PayPal reveals Beacon: a new way to check out and interact at stores

The future, according to PayPal, is retailers knowing exactly when you arrive and exactly when you depart with ample opportunity to deliver you content in between. PayPal Vice President of Global Product Hill Ferguson just revealed Beacon, a USB stick that communicates with shoppers’ mobile phones via low-energy Bluetooth to automatically check them in, offer discounts and enable a hands-free checkout.

PayPal Beacon

“No taps, no swipes, no signatures. The payment completely gets out of your way,” Ferguson said.

Retailers combine Beacon with an existing point-of-sale system. It communicates with customers’ PayPal mobile app and automatically pulls up their name and picture on the PoS system.

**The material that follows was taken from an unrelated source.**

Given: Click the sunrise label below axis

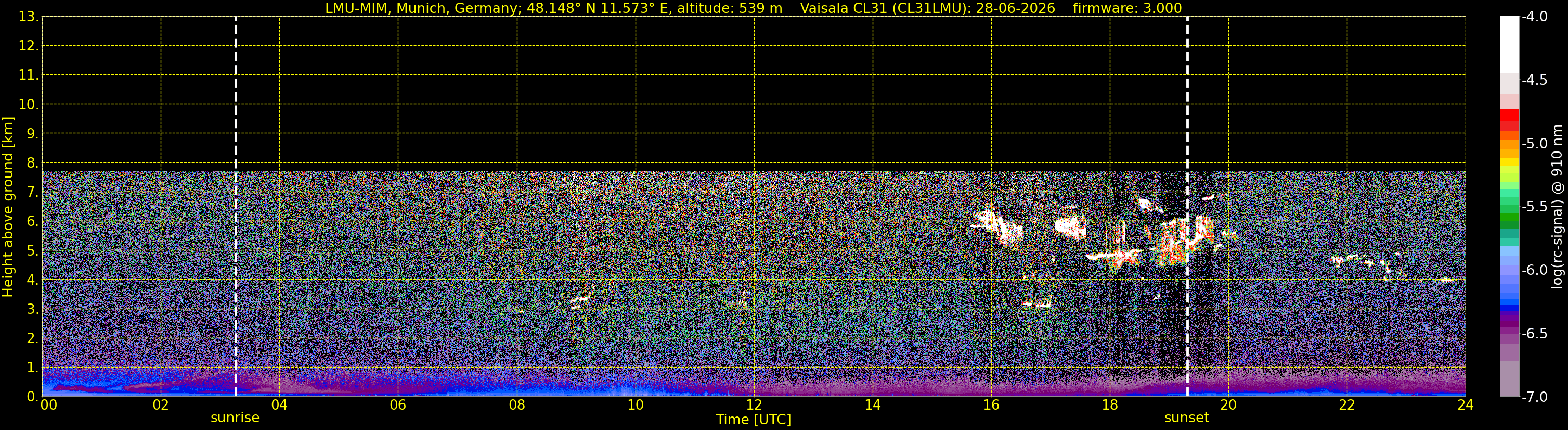Looking at the screenshot, I should (x=235, y=418).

When they check out, the person at the register can greet them by name and verify by their picture the charge should be sent to them.

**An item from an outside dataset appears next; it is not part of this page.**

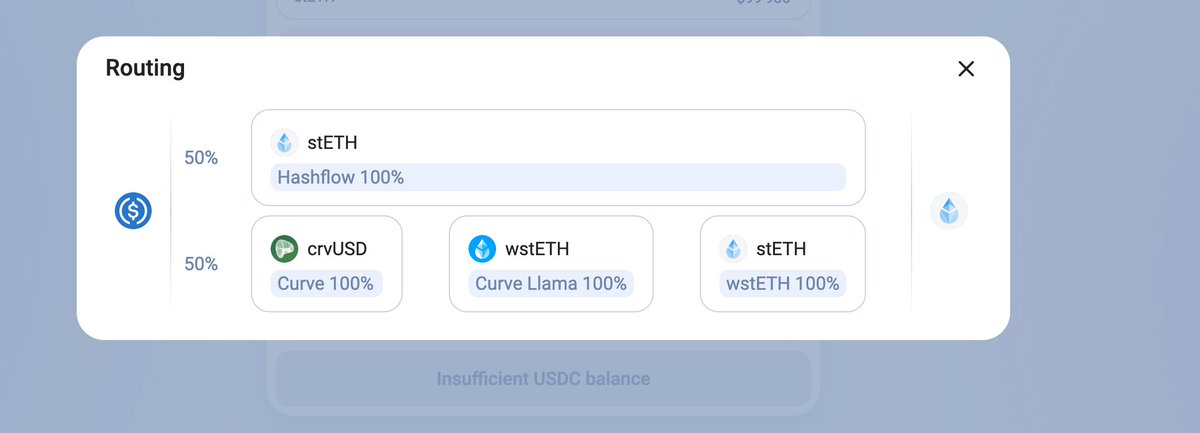
Task: Click the wstETH 100% wrap label
Action: click(782, 284)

Customers also have the option to customize the Beacon experience. They can require a manual PayPal check-in at the store or approval for purchases above a certain price.

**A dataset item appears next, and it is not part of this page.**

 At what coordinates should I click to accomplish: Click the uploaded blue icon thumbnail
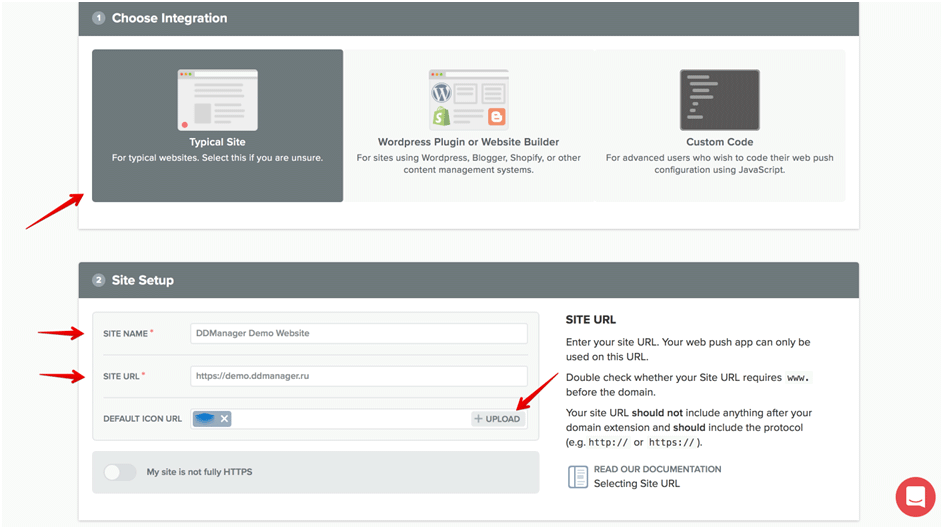pyautogui.click(x=205, y=419)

Ferguson said PayPal is opening Beacon to developers, who he thinks will find applications for the time between a customer entering a store and checking out. I take that to mean interacting with products and sales, such as the interactive grocery aisles Intel debuted earlier this year.

PayPal will release Beacon next year. It will likely prompt the usual privacy outcry from critics, but Beacon sounds like a good way to further reduce friction when it comes to card- and cash-free payments.